The newly erected cities around the world were veritable islands themselves, surrounded by massive walls and possessing commuter air travel that would quickly take them between those cities as they wished. They were blue and crystalline appearing, glittering buildings in the sun set atop plates that towered above the surrounding landscape…though below many of them had emerged a swampy, toxic, wasteland, such that no one left the city save by air.

New Chicago was built in the heartland of the present day United States of America, not far from St. Louis, which was destroyed by a tidal wave. Hmm…yes, that’s important. The Earth went through a dense series of meteors which impacted the surface. Fortunately, it was mostly ocean impacts, but the tidal waves that spread along the waters of the world were devastating, destroying many major cities world wide.

Though the waves subsided some, coastal cities were flooded and lost. The impacts being in the water were indeed fortunate though, as it gave time for people to evacuate. But even so, millions were killed when a meteor crashed into New York and another into Chicago. Other major cities of the world were hit to, and there was some fallout for several years.

During this time, it was found that women and men, for the most part, seemed to become infertile. So then there seemed to be no choice…it was to be the age of genetic engineering…

People were grown and implanted into the mother for a while. As time went on, that became unnecessary. Babies were grown perfect, born perfect, and raised by the parents (parents being the two people that supplied the genetic material.) They would raise the child in this utopian society. All was well.

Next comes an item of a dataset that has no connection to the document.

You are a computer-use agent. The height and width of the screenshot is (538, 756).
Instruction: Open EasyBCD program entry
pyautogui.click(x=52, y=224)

Fifty years after this time, one couple accidentally conceived a baby “the old fashioned” way. Though the scientists recommended against it and doctors suggested an abortion, it was not done. The mother, thought cesarean section (what she did heed the doctors on), delivered the baby. He was healthy, but different. All the people in this society had blond hair, a perfect shade, and blue eyes that glittered so. They were perfectly built to specifications of mental and physical perfection, all the men the same height and build, all the women likewise. There was variance in the faces, but that was really about it. But this baby was born with silver hair and gray eyes that seemed so have a light sheen of green tint to them.

He was named Arthur Renae Carmal. He grew into a fine young man. At age 17, he became enamored of a young lady a year his senior, Maria Victoria Van Chiesmal. They grew close, but at first, her parents would hear nothing of it. Arthur’s parents were of a powerful family, but his difference was striking. For the next four years they carried on as such. The world was blissful and they knew one day they would be able to be together.

But one fateful day, the world would be rocked…and Arthur would never see things the same…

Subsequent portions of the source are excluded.